There is so much you can learn about yourself, your hometown, your home country just by learning about other people and their towns and their countries. My passion for communication and bridging the gaps between people and cultures has only been cemented by my experience living and working in Japan. As a teacher, I get to have some of the most amazing 50-minute conversations with my students. These stimulating talks are the mere tip of the cultural exchange iceberg. It’s times like these that make me want to stay in Japan another year. But I also feel the pull toward other countries. Like I said, I’m no Japan-o-phile. I find value in all kinds of cultures. The more experiences I can have, the better. There is so much I want to do, you have no idea. The best part about it all, though, is that I feel like there’s no rush. I certainly don’t feel as though I’m wasting any time, either.
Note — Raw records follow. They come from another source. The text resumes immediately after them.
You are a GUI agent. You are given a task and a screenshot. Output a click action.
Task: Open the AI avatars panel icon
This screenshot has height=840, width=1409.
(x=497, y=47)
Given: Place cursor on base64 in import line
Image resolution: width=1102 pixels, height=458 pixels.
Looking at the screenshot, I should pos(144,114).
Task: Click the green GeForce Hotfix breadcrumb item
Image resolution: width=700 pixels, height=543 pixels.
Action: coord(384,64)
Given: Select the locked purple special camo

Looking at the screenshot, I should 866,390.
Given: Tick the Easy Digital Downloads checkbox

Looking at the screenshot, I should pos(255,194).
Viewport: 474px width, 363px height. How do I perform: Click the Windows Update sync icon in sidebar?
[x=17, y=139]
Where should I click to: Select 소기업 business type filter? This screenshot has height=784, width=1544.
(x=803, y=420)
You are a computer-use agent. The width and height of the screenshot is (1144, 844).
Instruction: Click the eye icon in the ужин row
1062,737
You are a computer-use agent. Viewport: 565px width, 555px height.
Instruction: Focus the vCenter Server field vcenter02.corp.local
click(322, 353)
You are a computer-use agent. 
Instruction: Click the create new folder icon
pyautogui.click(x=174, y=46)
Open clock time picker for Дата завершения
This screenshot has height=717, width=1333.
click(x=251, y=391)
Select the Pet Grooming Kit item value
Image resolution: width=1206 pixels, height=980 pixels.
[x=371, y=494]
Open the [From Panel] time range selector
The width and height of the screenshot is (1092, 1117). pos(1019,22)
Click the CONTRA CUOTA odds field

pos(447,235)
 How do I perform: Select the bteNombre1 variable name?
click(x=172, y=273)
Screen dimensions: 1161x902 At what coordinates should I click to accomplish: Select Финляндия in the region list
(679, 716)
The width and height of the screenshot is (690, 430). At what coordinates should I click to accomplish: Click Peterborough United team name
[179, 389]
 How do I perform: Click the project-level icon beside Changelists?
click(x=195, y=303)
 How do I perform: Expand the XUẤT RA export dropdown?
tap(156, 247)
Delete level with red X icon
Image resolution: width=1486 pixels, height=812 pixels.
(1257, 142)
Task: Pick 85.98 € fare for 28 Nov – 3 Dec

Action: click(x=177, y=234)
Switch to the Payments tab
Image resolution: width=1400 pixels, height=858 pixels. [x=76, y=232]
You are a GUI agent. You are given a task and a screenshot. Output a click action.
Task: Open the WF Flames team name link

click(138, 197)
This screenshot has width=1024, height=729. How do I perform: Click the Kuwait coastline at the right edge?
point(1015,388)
I’m going at exactly the pace I should be going.

I can only hope that others get to experience or have experienced what I’m experiencing now. I’m not talking about living and working in another country, specifically, but more the metaphysical and transcendental experience of realizing one’s own and the world’s potential. For me, it’s an overall satisfying experience. I wish I could share it with you, but this blog just won’t do it justice. I’ll still give it a shot, though.

Real and Unreal

A spider just ran across my bed. Scared the living daylights out of me, considering it was about eight inches away from my face and it was (a) not a daddy-long-legs and (b) nothing I recognized. I managed to smush it with a flip-flop before it crawled into my messy bedspread. (Apologies to all who dare not kill another living creature, but I have no problem killing certain bugs. Especially spiders that may or may not be poisonous. I’m not going to take that risk.) Anyway, I keep feeling an invisible spider running across my foot or up my arm now.

I had a dream a few nights ago about a small black spider (nothing like the one I killed tonight) that bit my hand right between my knuckles. Not only did it bite me, but it got stuck in my skin. I didn’t dare pull it out lest I pull off a couple legs and leave the body to become embedded in my hand. A day or two later, it finally came out but it left a nice little red bulge in my hand that was sore. I flexed and squeezed my hand so as to force out whatever was in this bulge and out started popping these small white eggs that looked and felt like tapioca. I know, you’ll never be able to eat tapioca again–sorry. So when I finally woke up, I checked my hand to make sure I hadn’t actually been bitten and I was safe. But it did feel funny right at the spot where the spider had bitten me in my dream.

Now, I’ll admit that I fancy the art of dream interpretation. According to an online dream dictionary, the spider is a symbol of female authority and to dream of a spider biting you is representative of some large issue that you must make a tough decision about. It does not, however, say anything about a spider laying eggs. Do spiders even actually do that? I mean, in your skin? I’m not even sure I want to know the answer to that.

The point is, I had a disconcerting dream about a spider and a similarly disconcerting spider actually come right at me, not a week later. I do have pressing issues I need to make some tough decisions about. So, have I just been reading too much Murakami lately? Or is there a real …or unreal… issue going on here?

It is events such as these that make me question the difference between reality and what I only think is not real. I believe it was Zhuang Zi () who once had a dream he was a butterfly and when he awoke, he didn’t know if he was a man dreaming he was a butterfly or a butterfly dreaming he was a man. Truly, how do you really know the difference? I do believe the life I’m living here where the spider ran across my bed tonight is actually the real thing. But it’s fun to speculate. I guess it gives us all something to do when we’re tired of the harshness and (dare I say it?) reality of life. Then again, you could say that’s why I’m writing right now as well.